Your goal:
In the entries below, find the line with "This screenshot has width=519, height=519." and print exactly every line from there up to and including the line with "The width and", with no other lines.

Material to process:
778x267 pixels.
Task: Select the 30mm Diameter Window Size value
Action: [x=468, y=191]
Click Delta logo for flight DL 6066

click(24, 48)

---

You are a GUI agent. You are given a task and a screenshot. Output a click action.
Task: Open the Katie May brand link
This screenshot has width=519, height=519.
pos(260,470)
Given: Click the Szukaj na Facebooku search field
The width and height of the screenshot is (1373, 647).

==

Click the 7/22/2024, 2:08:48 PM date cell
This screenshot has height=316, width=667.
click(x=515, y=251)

Worked solution:
This screenshot has width=519, height=519.
pos(260,470)
Given: Click the Szukaj na Facebooku search field
The width and height of the screenshot is (1373, 647).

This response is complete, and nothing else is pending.